Report: Knicks included James Gandolfini of “The Sopranos” in 2010 free agency meeting with LeBron James

LeBron James
NEW YORK, NY – MAY 06: LeBron James #6 of the Miami Heat looks to move the ball in the post against Carmelo Anthony #7 of the New York Knicks in Game Four of the Eastern Conference Quarterfinals in the 2012 NBA Playoffs on May 6, 2012 at Madison Square Garden in New York City. NOTE TO USER: User expressly acknowledges and agrees that, by downloading and or using this photograph, User is consenting to the terms and conditions of the Getty Images License Agreement (Photo by Jeff Zelevansky/Getty Images)

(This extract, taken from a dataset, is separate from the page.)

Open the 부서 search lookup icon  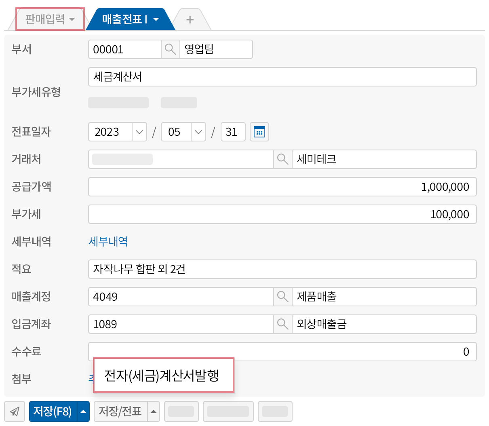[170, 49]
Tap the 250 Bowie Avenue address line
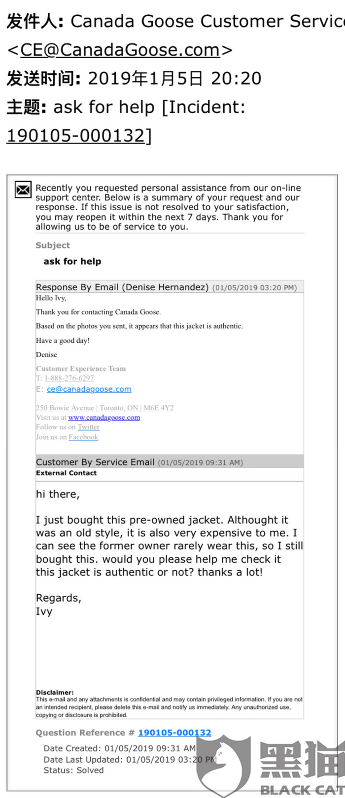The width and height of the screenshot is (345, 798). click(x=104, y=408)
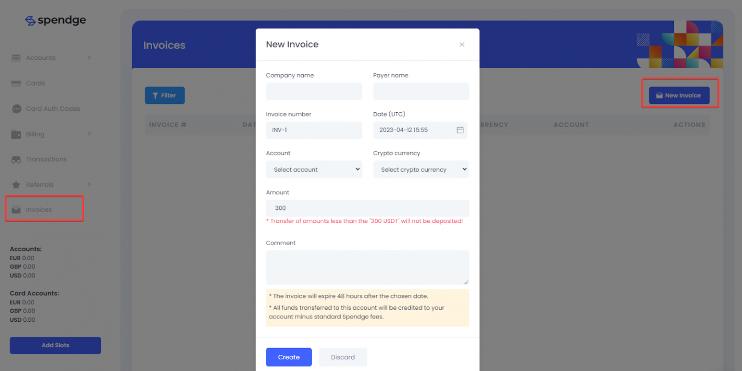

That’s a headline that you don’t expect to see in the year 2020, right? LeBron James may be on his third team since infamously being a part of “The Decision” on ESPN in 2010, but that won’t stop us from talking about that night that saw LeBron take his talents from Cleveland to South Beach. Last night, ESPN aired a special called “The Backstory” that covered “The Decision” prompting people to talk about it today. Bill Simmons of The Ringer talked about it on his self-titled podcast, remembering just how disastrous the Knicks’ pitch to LeBron was at the time (also saying that the Knicks were truly LeBron’s number one option at one point).

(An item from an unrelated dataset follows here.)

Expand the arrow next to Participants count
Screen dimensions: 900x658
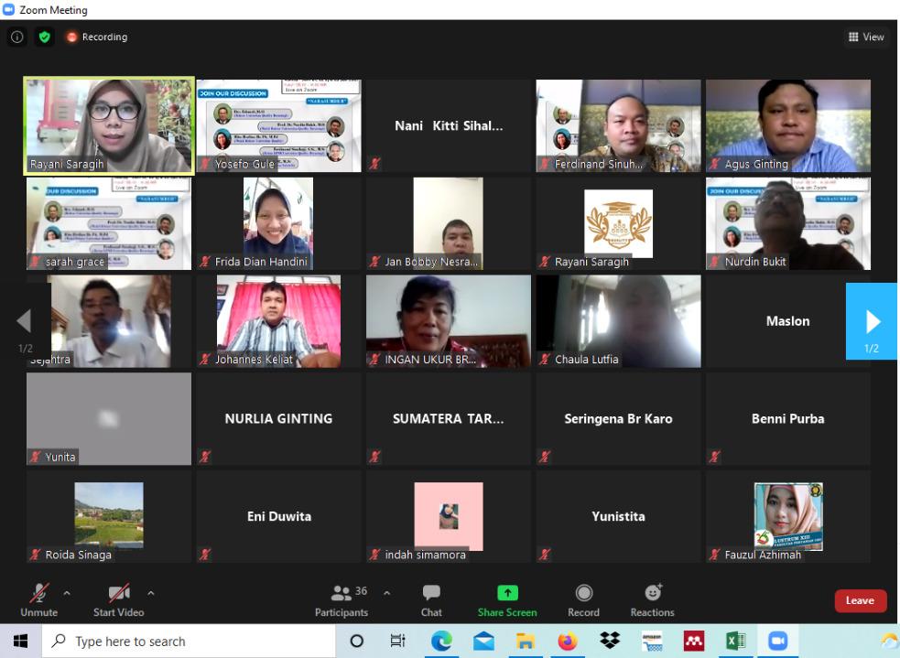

LeBron reportedly did not even give the Knicks a second meeting, after the first one involved James Gandolfini and Edie Falco of “The Sopranos” reprising their roles to indulge LeBron in the classic New York lifestyle (this was originally reported in 2010 by Ian O’Conner and ESPN).

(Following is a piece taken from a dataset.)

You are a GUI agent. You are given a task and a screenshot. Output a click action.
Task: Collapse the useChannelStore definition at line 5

Wait, what (h/t Tyler Conway and Bleacher Report for transcribing).

The meeting, which Simmons described as a “disaster,” went so poorly that James did not grant the Knicks a second chance to sit down before signing with the Miami Heat. While the Knicks went all-in on glitz in their presentation—even hiring James Gandolfini and Edie Falco to reprise their roles as Tony and Carmela Soprano—their pitch was completely lacking in long-term vision on the court.

Believe it or not, James Gandolfini and Edie Falco reprising their roles from “The Sopranos” did not make LeBron James decide to plant himself in New York for the next few years while he sought his first championship. This is just another instance in the James Dolan reign that has continually made the Knicks into a laughing stock. Just imagine Tony Soprano asking LeBron if he’d like any “gabagool” from the meat and cheese plate that the Knicks laid out for everyone. Or imagine one of Tony’s buddies interrupting a convo between the boss and LeBron, saying that “Jackie is sleeping with the fishes”.

Just like “The Sopranos”, the Knicks’ hopes of signing LeBron quickly transitioned to black, as this over-the-top stunt did not impress LeBron.

Also, R.I.P. to the great James Gandolfini who passed away three years after this in 2013 due to a heart attack. A legend of television.